ERROR: ResolutionImpossible: for help visit https://pip.pypa.io/en/latest/user_guide/#fixing-conflicting-dependencies

The conflict is caused by:
scancode-toolkit 21.6.7 depends on pygments
The user requested (constraint) pygments

To fix this you could try to:

  1. loosen the range of package versions you've specified
  2. remove package versions to allow pip attempt to solve the dependency conflict

The command '/bin/sh -c ./scancode --help' returned a non-zero code: 1

is there something i can do to resolve this issue?
Philippe Ombredanne
@pombredanne
hum
@balakrishna-mukundaraj do you mind to enter an issue? that's a bug for sure
balakrishna-mukundaraj
@balakrishna-mukundaraj
Hi @pombredanne , please find the bug details below
Docker fails to run on scancode-toolkit 21.6.7 #2554
Philippe Ombredanne
@pombredanne
@balakrishna-mukundaraj thanks!

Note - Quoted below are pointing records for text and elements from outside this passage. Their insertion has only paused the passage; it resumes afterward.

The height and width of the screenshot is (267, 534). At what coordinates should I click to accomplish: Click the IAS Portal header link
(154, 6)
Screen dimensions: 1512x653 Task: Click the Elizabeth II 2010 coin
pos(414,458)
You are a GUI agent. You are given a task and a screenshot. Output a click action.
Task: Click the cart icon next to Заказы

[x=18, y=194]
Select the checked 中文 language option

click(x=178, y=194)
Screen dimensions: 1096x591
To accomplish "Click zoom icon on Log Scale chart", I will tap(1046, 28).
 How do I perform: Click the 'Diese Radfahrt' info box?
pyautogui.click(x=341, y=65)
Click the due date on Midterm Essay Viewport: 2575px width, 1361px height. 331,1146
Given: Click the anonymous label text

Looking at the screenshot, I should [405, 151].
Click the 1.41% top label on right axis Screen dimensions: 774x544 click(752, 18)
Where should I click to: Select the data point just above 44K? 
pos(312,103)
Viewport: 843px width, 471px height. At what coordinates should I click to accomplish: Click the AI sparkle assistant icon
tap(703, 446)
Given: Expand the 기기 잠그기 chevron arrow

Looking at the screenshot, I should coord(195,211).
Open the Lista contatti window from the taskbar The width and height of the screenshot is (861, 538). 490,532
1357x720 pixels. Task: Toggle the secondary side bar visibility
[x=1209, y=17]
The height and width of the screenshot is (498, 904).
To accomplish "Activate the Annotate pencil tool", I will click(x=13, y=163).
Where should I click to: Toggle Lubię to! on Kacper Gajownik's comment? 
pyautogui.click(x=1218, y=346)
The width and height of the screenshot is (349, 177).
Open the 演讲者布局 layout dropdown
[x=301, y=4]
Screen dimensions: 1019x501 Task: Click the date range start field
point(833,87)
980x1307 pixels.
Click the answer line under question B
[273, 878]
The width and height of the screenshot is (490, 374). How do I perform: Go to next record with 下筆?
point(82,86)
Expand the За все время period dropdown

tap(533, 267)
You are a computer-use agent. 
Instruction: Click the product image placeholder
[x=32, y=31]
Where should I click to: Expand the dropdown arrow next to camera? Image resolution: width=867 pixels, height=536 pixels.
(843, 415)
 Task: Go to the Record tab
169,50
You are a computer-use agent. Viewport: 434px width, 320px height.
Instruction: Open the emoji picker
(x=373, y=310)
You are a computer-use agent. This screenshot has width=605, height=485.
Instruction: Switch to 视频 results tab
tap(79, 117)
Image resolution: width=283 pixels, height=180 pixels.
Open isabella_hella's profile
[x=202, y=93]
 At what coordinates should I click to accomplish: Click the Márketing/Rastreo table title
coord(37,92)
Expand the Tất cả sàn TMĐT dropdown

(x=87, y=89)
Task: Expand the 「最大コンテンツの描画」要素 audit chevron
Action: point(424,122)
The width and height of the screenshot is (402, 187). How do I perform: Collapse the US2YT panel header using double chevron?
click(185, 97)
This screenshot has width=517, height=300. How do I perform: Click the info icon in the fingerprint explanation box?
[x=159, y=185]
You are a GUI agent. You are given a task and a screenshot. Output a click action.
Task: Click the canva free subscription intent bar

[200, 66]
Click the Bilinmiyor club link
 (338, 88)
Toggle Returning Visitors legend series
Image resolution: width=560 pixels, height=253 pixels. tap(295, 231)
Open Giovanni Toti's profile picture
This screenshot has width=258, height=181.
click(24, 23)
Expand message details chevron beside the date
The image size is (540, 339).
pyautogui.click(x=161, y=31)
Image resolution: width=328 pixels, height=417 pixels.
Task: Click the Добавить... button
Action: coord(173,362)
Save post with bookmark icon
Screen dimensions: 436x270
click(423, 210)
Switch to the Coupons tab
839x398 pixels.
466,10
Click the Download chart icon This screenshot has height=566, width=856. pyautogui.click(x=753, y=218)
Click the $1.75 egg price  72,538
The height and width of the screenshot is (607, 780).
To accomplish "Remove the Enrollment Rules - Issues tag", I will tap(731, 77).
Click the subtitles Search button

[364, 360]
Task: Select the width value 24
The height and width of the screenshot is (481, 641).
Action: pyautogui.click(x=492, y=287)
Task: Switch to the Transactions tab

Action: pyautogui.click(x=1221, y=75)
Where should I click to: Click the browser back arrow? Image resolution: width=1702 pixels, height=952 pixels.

I am looking into this
balakrishna-mukundaraj
@balakrishna-mukundaraj

Hi @pombredanne

while running a scan a source we had an EPL license match which was :

/*
  • This program and the accompanying materials are made available under the
  • terms of the Eclipse Public License 2.0 which is available at
  • http://www.eclipse.org/legal/epl-2.0
    *
  • SPDX-License-Identifier: EPL-2.0
    */
even though the block clearly says that it is a EPL license, the result from the scancode said epl-2.0 OR apache-2.0 (matched from the rule epl-2.0_or_apache-2.0_2.RULE). Is there any way to fix this issue? Since there is no Apache license found in the entire file.
Also matches to epl-2.0_or_apache-2.0_or_gpl-2.0_with_openjdk-exception.RULE in some cases when there is only epl license found.